The auditorium was packed chock full of people. The Norwell show choirs, both the mixed and girls groups, were crammed into a section on the right side, taking up several rows. I sat on the end in agony as we all waited for what seemed like hours for the results of the finals. How had we even made it this far, I pondered. We were only 24 strong, paling in comparison to the 40 plus people in the large mixed division groups. And yet here we were. We won small mixed division and got into finals. Now we impatiently awaited our fate, squirming in our seats.

My friend Melissa sat beside me. As the awards ceremony neared, I linked arms with her, who was already linking arms with Brittany, forming a chain. I gripped her hand tightly, hoping it wasn’t hurting her. Sweat beads began to form all over my body. I couldn’t take it anymore! All the practices, hundreds of hours worth. All the hard work we had put into this show. It all came down to this moment. The moment when we would find out whether we had beat Carroll or not. When we would find out if our goal had been achieved. I barely even recognized that I was shaking.

"Fourth runner up..." the emcee finally announced after ages of torturous waiting, "goes to..."

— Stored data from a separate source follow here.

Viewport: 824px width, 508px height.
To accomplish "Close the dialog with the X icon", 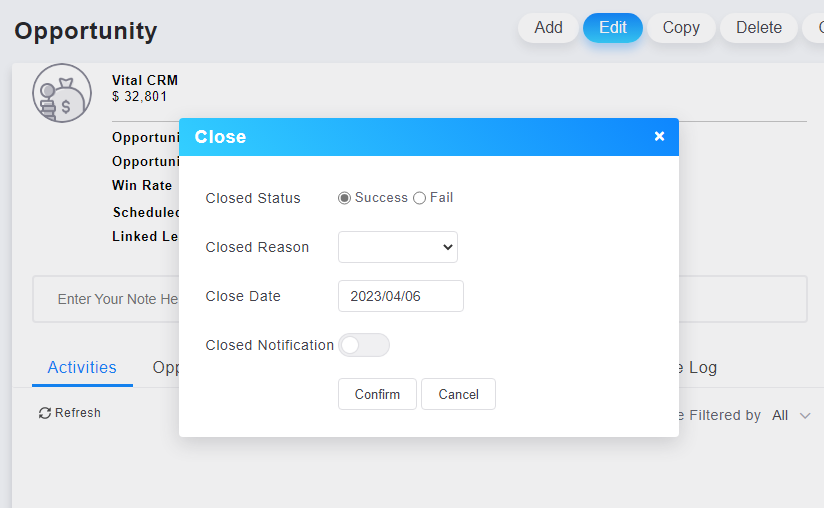I will click(x=659, y=136).
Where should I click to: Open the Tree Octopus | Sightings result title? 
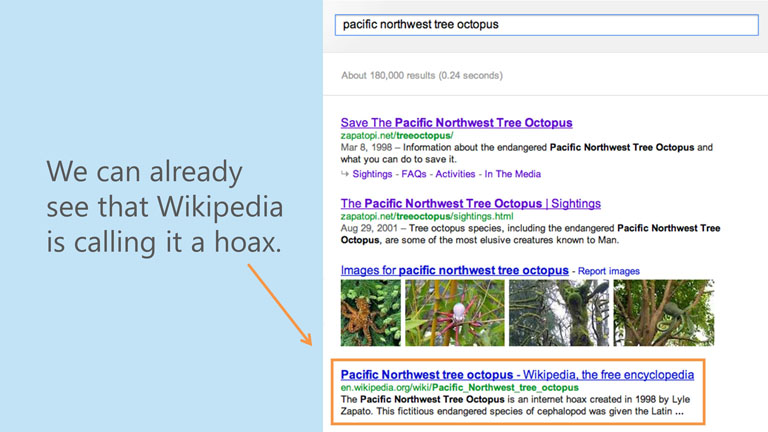tap(470, 204)
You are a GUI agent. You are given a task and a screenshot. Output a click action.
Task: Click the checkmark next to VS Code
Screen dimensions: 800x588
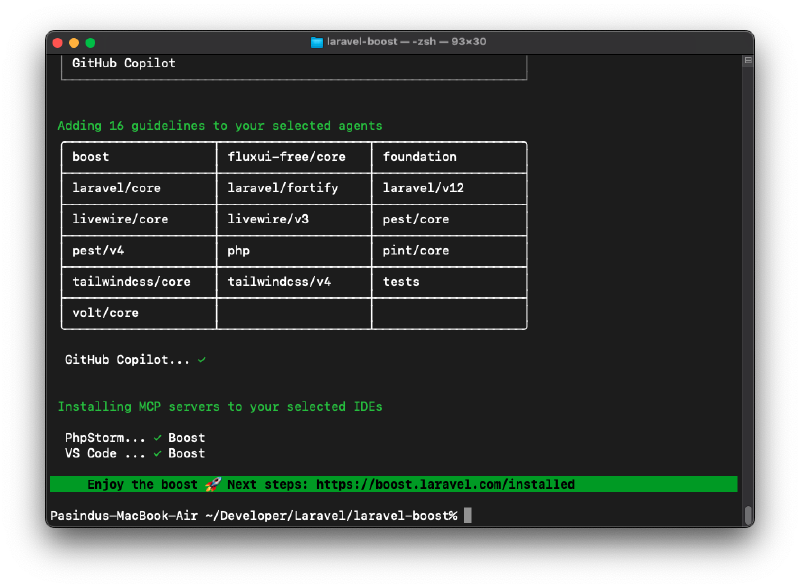click(157, 453)
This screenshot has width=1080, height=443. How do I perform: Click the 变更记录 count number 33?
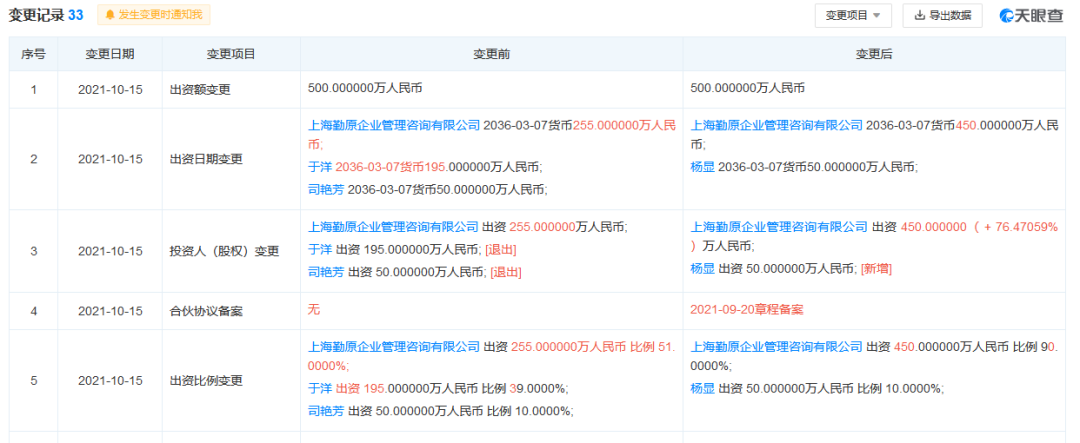tap(76, 15)
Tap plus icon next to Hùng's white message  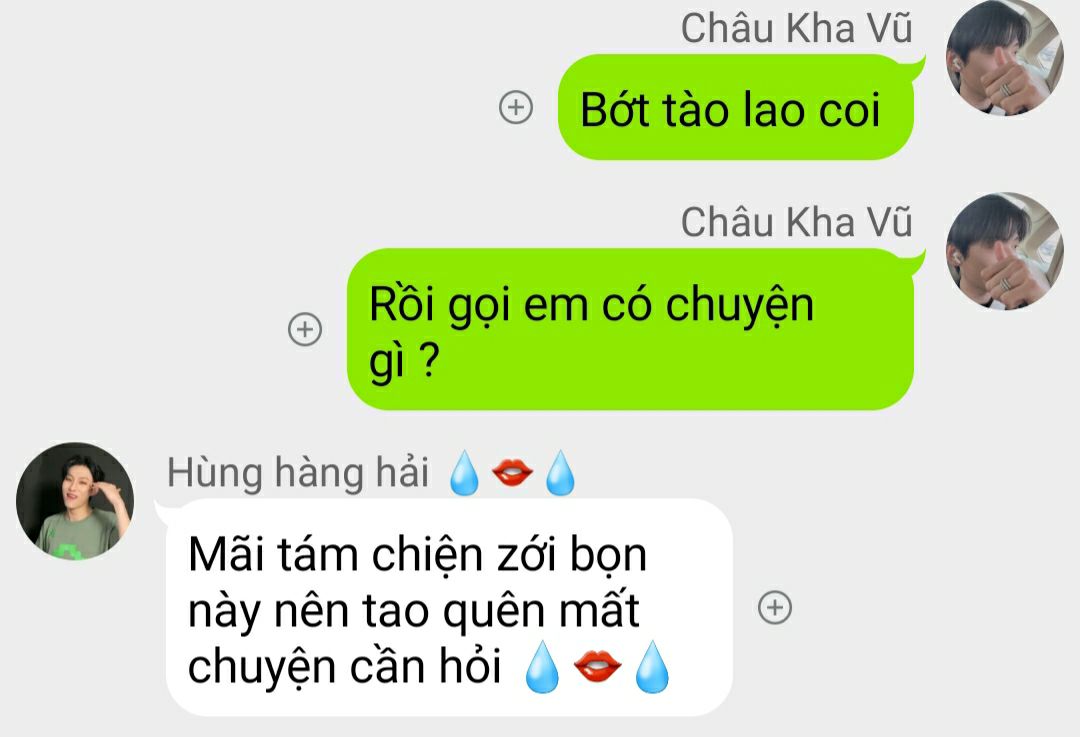click(x=775, y=608)
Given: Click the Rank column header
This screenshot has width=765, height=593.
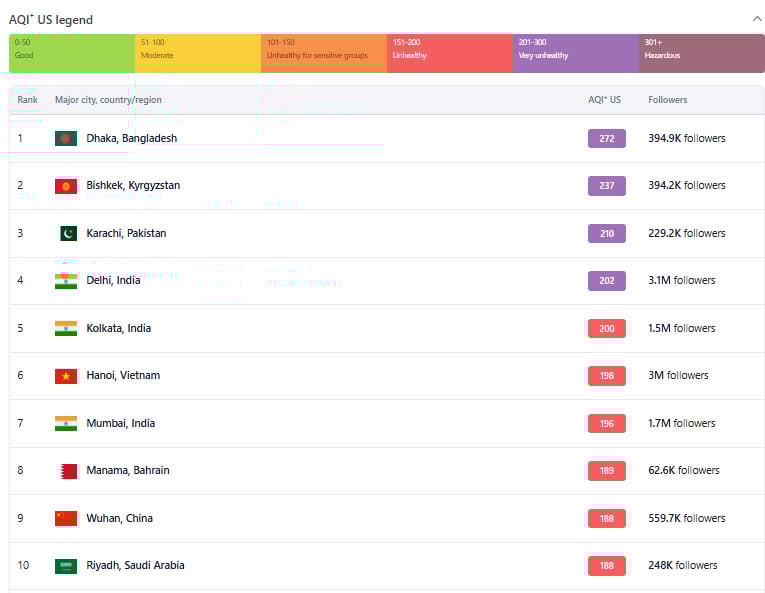Looking at the screenshot, I should pos(27,100).
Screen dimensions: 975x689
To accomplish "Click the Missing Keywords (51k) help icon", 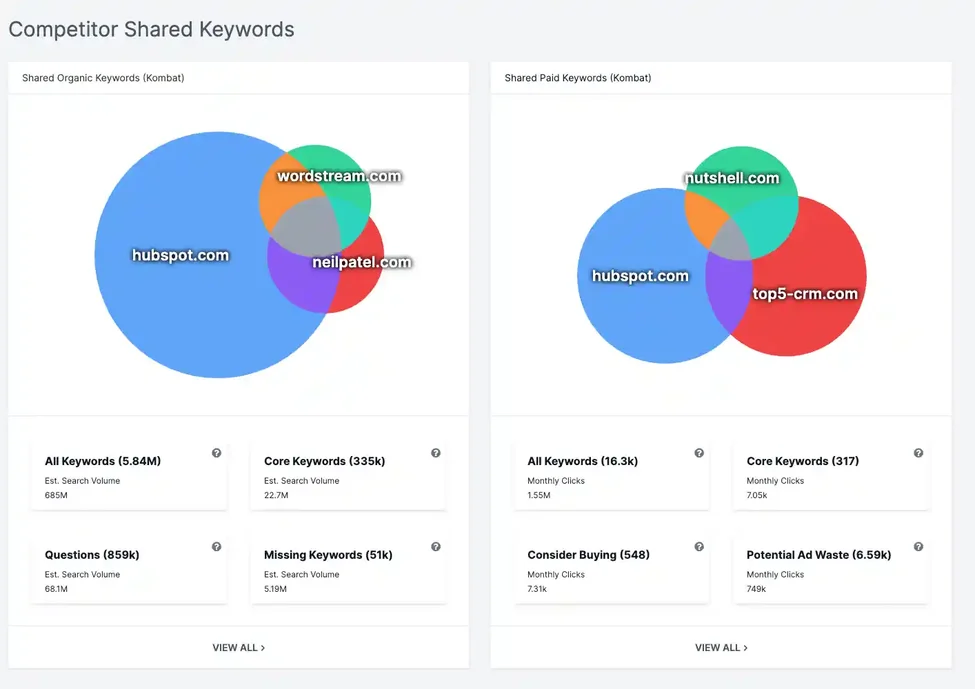I will click(x=435, y=546).
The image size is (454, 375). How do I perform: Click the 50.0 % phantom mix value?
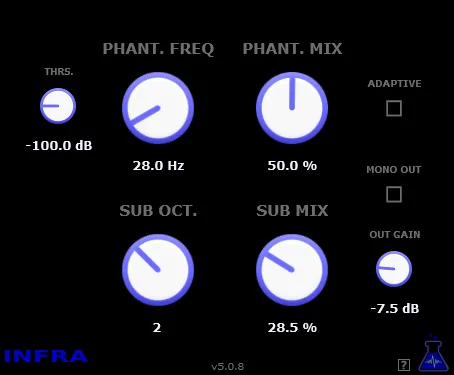click(x=292, y=165)
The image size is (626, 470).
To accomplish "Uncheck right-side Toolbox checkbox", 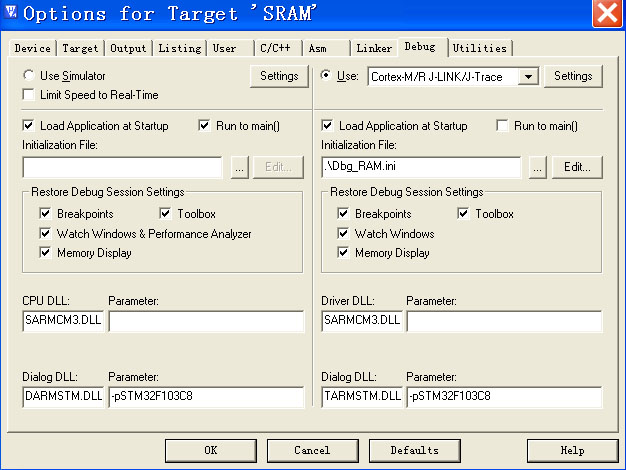I will point(464,214).
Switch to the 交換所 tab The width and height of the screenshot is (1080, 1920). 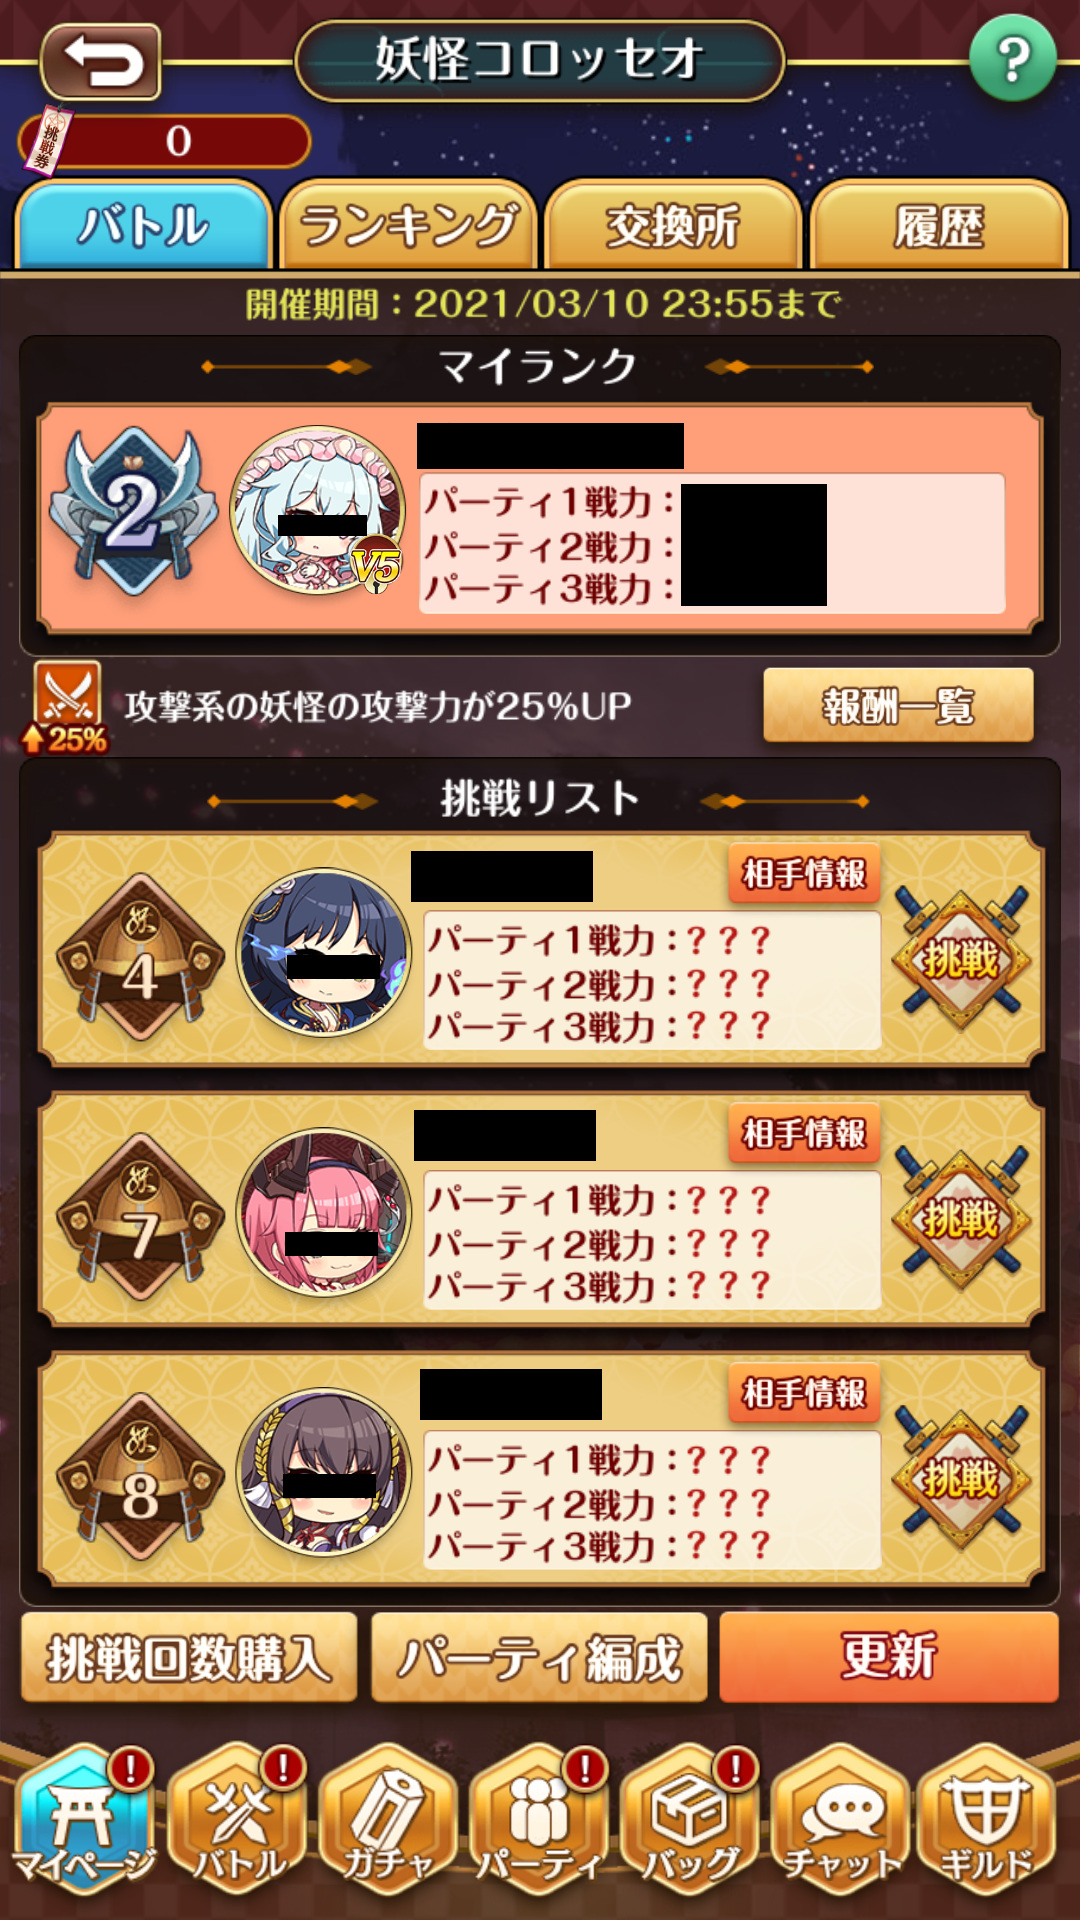click(673, 225)
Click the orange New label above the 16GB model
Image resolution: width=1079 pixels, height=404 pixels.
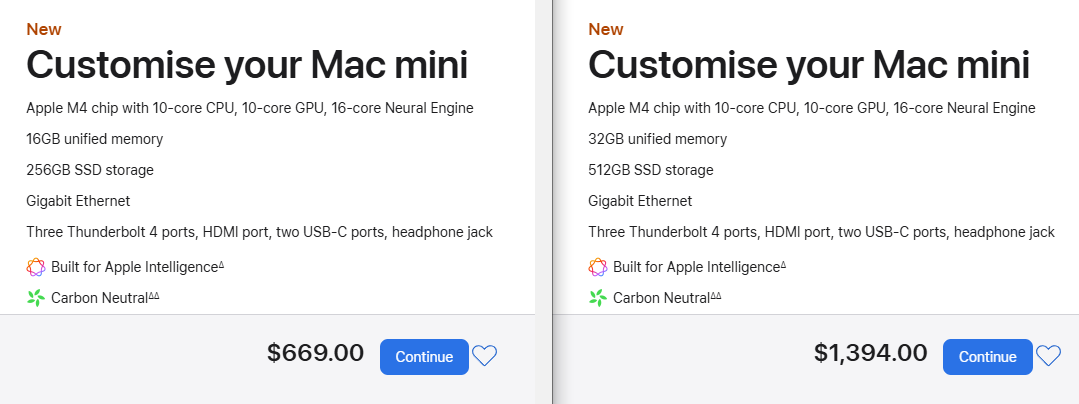click(x=44, y=29)
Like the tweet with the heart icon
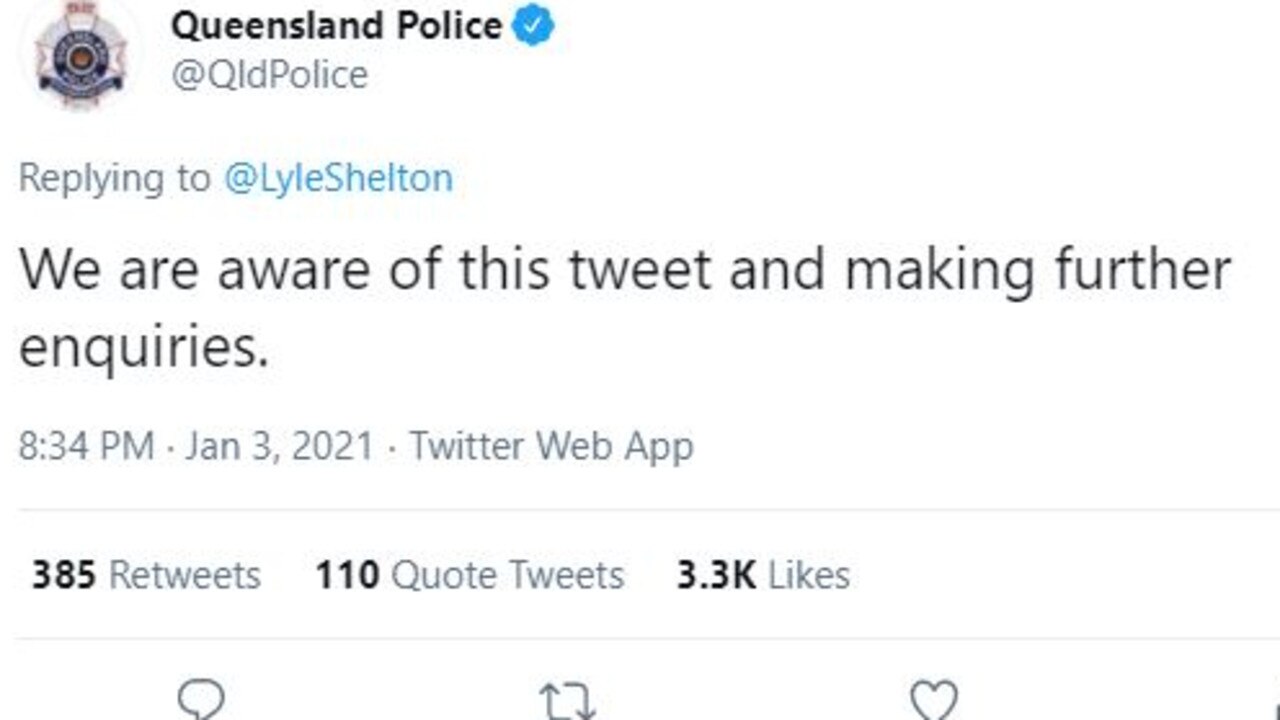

I felt Melissa’s sweaty palm squeeze mine. It felt like something was fluttering around in my stomach, which was no longer calm like it had been a few seconds ago. A horrible, sickening feeling rushed through my body. What if it was us? What if we only got fifth? No. I brushed the feeling away. That was impossible. Or was it? As I began doubting in those precious few seconds I’m almost positive I stopped breathing.

"...Onalaska!"

A small cheer erupted from the group, seated on the far left, and at the same time sighs spewed from the mouths of every other choir. I started breathing again, utterly relieved. At least we didn’t get last, I thought to myself.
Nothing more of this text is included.